特に陥りやすいパターンに、「…であってほしい」という強い願望が、「…であるべきだ」となり、「…である」という確信や思い込みに至るというケースがある。例えば、「金融機関は破綻しないようにしてほしい」という強い願望が、「金融機関の破綻はあってはならない」となり、「金融機関の破綻はない」という確信や思い込みにまで至っていたのではないだろうか。また、「原子力の平和利用は安全であってほしい」という強い願望から、「原子力の平和利用は安全でなければならない」というように思うのはよいが、「原子力の平和利用は必ず安全である」という確信や思い込みをしてきたのではないだろうか。最近の金融機関の破綻や原子力の平和利用における臨界事故はこうした人間の陥りやすい確信や思い込みに反省を迫るものといっていいのではないかと思う。

こうした心配が他にもないのかどうか、この機会に考え直してみる必要があるのではないかと私は思う。例えば、「日本が無事でかつ安全であってほしい」ということは国民誰れもが強く願うことはいうまでもないが、「日本は無事でかつ安全であるべきだ」となり、「日本は無事で安全である」という思い込みに至っていたとしたら、やはり問題なのではないだろうか。個人の身近なことでも、すっかり確信してしまっていることを今一度考え直してみると、実はもともと強い願望であったものがいつの間にか思い込みをしてしまっているというようなことがあるのではないかと思う。

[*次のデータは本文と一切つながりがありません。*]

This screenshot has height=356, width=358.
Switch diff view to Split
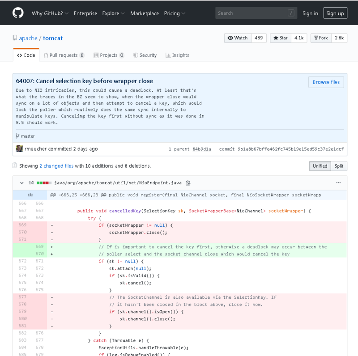coord(339,165)
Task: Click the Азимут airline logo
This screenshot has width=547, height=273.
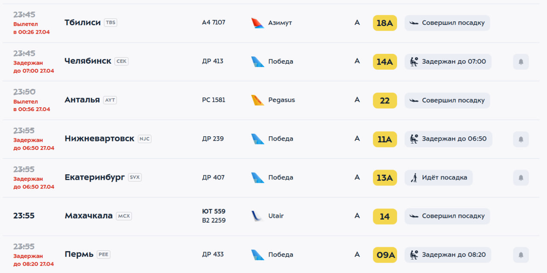Action: (258, 23)
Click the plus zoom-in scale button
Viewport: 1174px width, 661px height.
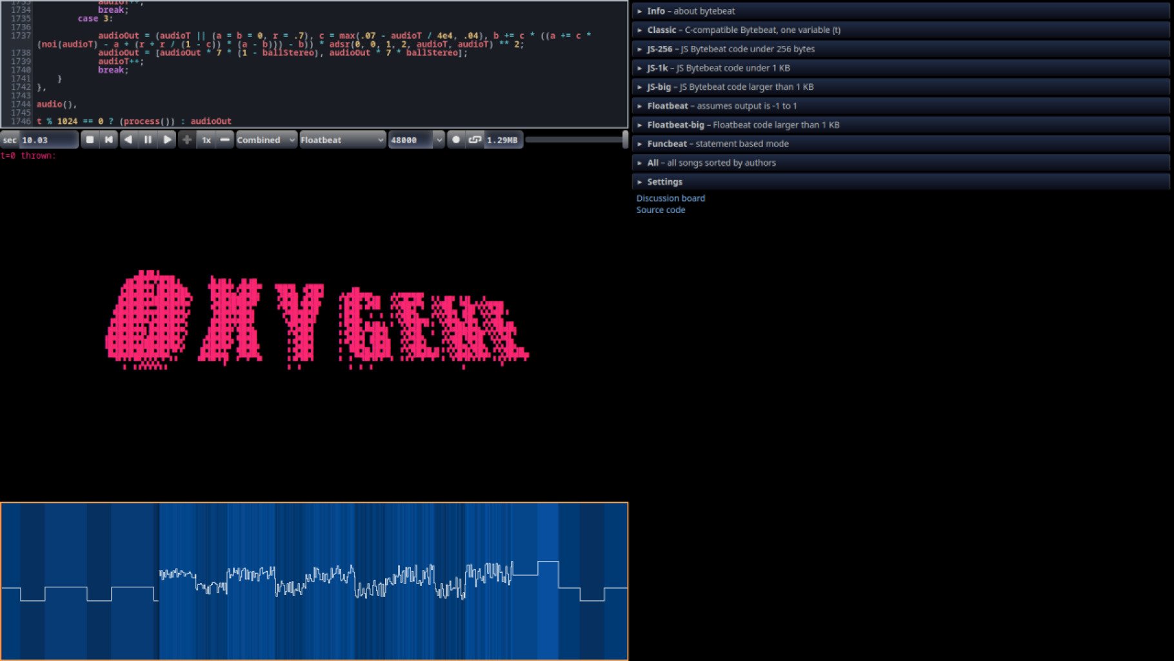187,139
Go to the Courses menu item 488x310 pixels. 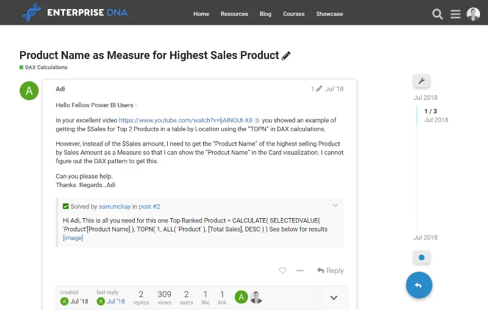click(293, 14)
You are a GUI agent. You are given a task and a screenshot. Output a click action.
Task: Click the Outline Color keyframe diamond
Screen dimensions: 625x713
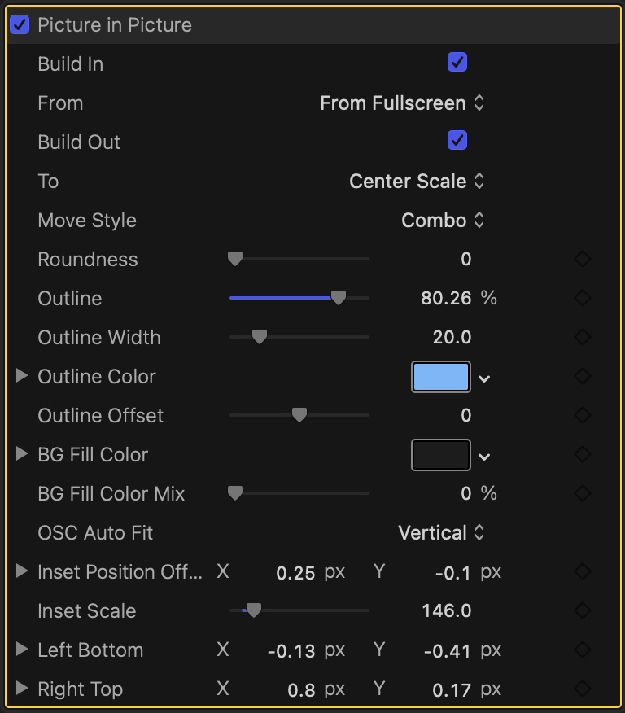582,377
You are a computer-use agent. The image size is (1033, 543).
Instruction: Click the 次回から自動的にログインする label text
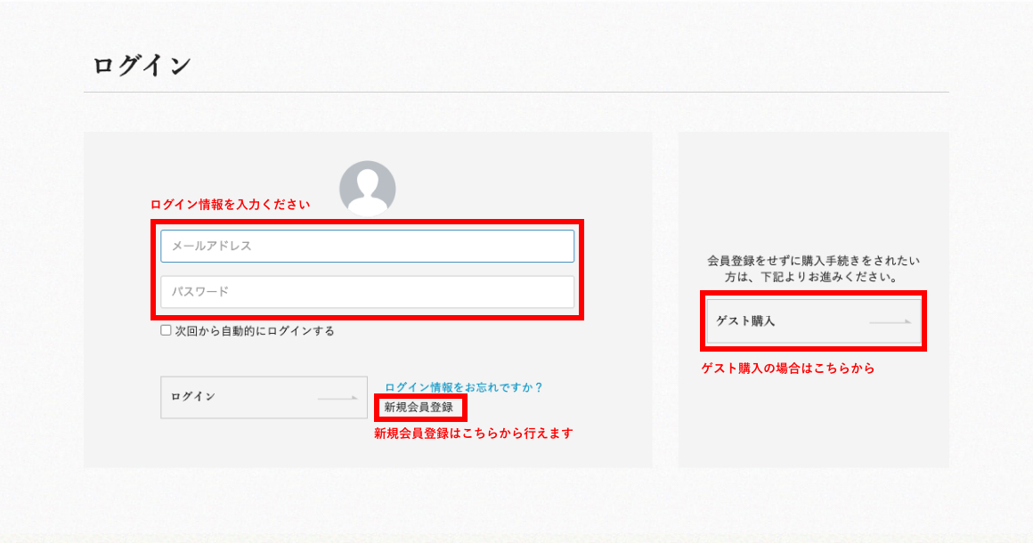(x=254, y=331)
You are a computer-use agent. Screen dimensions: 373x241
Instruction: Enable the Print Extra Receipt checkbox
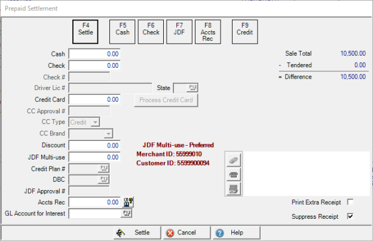[350, 202]
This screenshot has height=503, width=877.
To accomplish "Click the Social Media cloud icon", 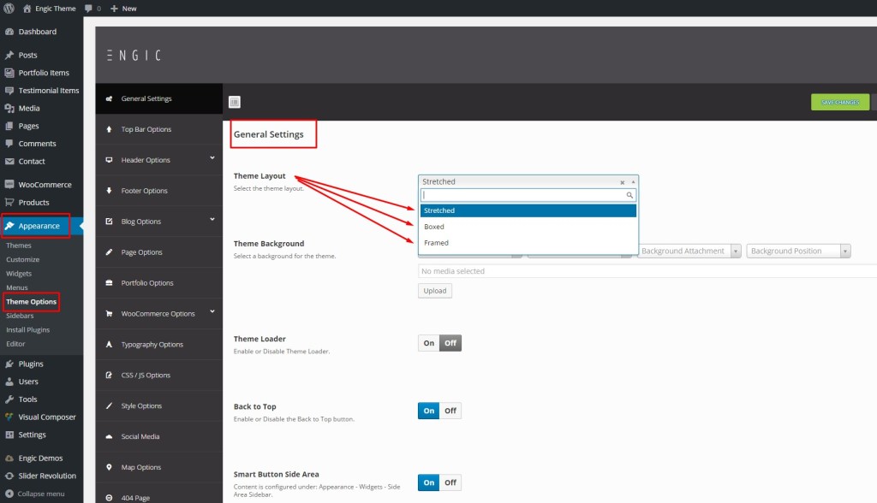I will tap(110, 436).
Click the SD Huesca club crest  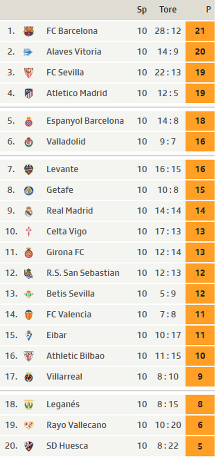(x=29, y=446)
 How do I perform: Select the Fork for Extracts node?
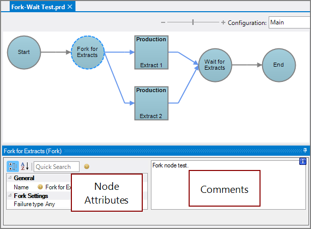coord(88,52)
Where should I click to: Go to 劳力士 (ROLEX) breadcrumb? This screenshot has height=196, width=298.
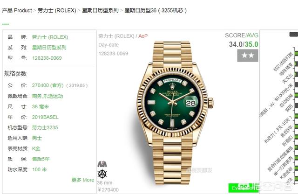[57, 10]
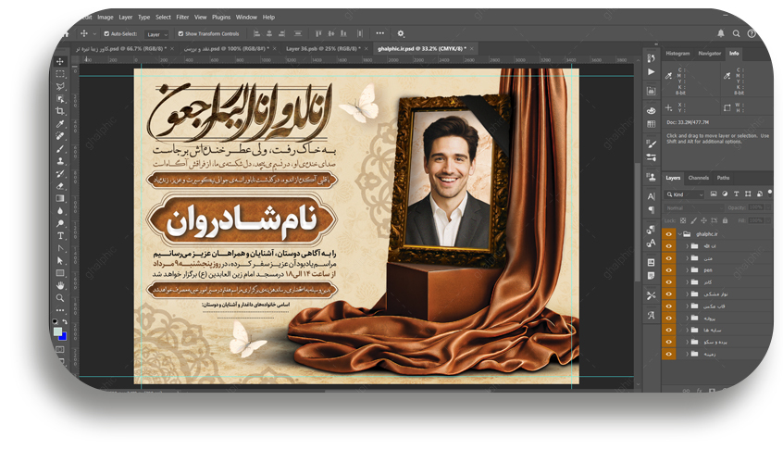This screenshot has width=783, height=475.
Task: Open the options bar gear settings
Action: click(401, 33)
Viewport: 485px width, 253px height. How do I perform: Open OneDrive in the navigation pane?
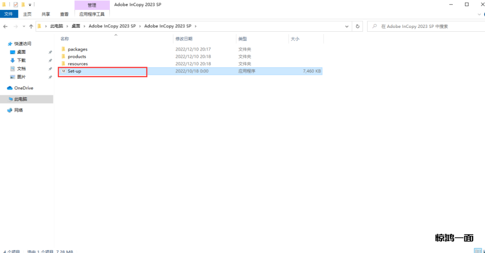coord(23,88)
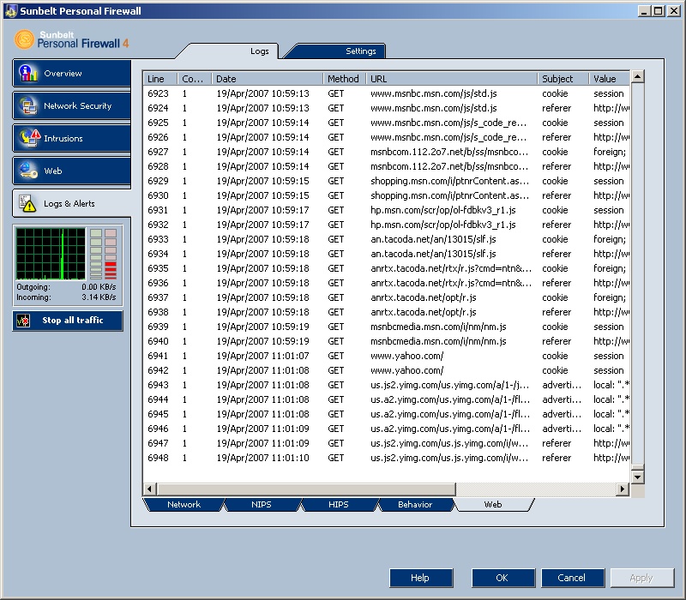Click the Overview sidebar icon
686x600 pixels.
click(29, 74)
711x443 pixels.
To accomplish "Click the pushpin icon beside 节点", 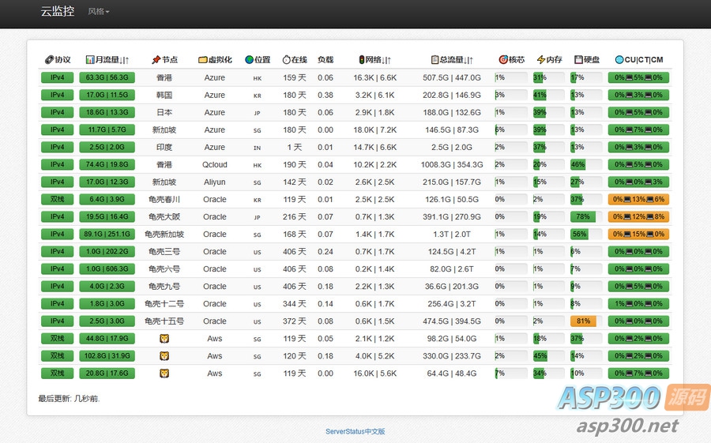I will click(x=156, y=60).
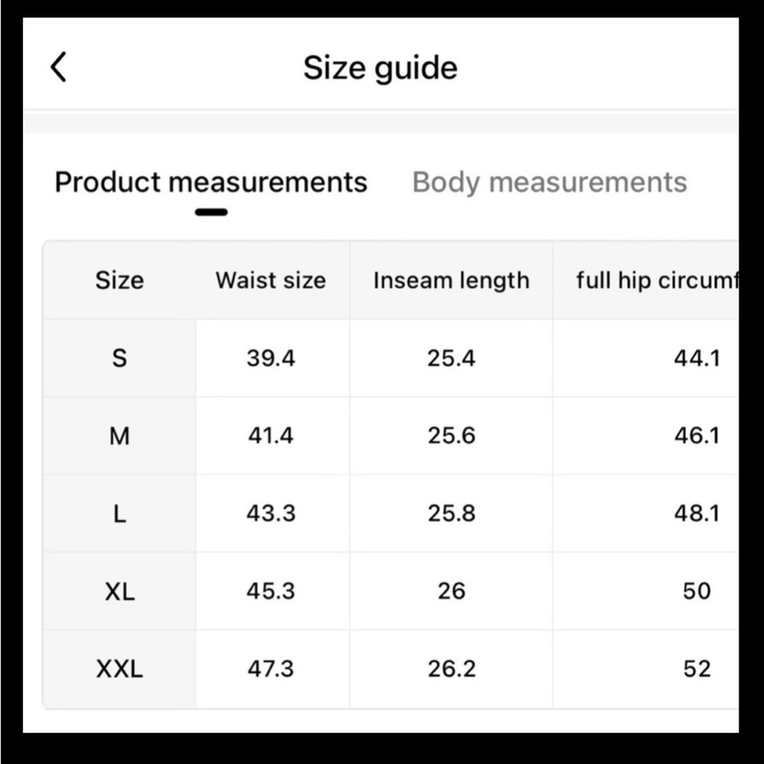The image size is (764, 764).
Task: Click hip value 48.1 for size L
Action: 697,513
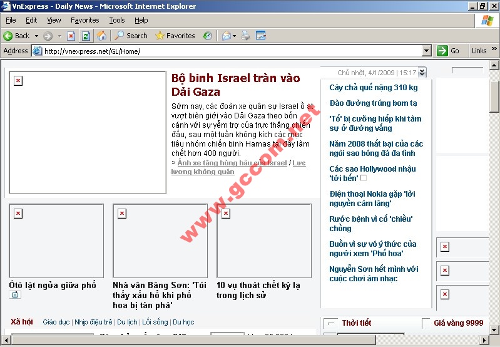
Task: Click the Mail toolbar icon
Action: pyautogui.click(x=227, y=36)
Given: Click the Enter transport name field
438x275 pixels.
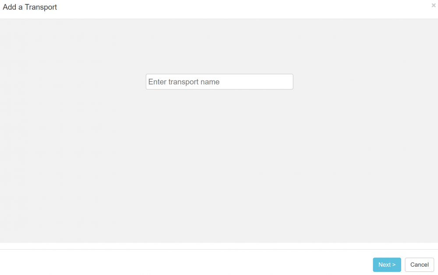Looking at the screenshot, I should pos(219,82).
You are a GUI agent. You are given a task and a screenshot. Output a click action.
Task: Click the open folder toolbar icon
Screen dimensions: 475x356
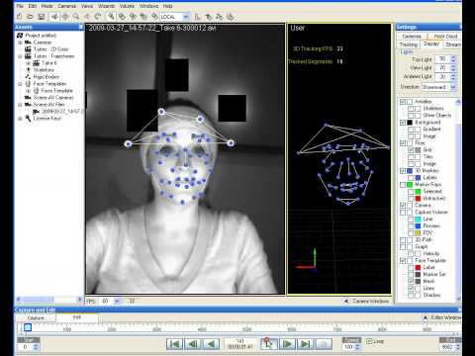30,16
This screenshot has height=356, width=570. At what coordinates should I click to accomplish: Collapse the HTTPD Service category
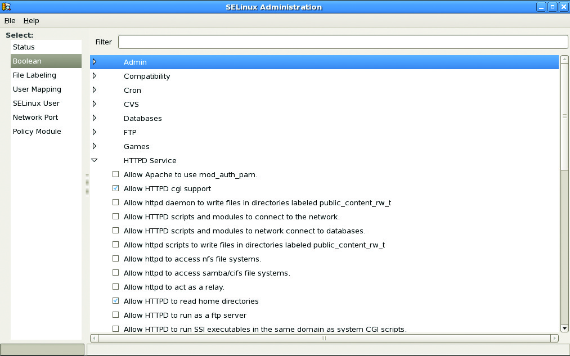95,160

「コンピューター西暦2000年問題」では、「何事も起らないでもらいたい」という人々の強い願望が「何事も起こしてはならない」という強固な意思となった。しかし、決して「何事も起こる筈はない」というようなことにならず、「何事かが起こるかも知れない」という気持ちを人々がずっと持ち続けて万全の対策が重ね重ね講じられたからこそ、とりたてて問題になるようなことは起こらなかったのだと、私は思いたいのである。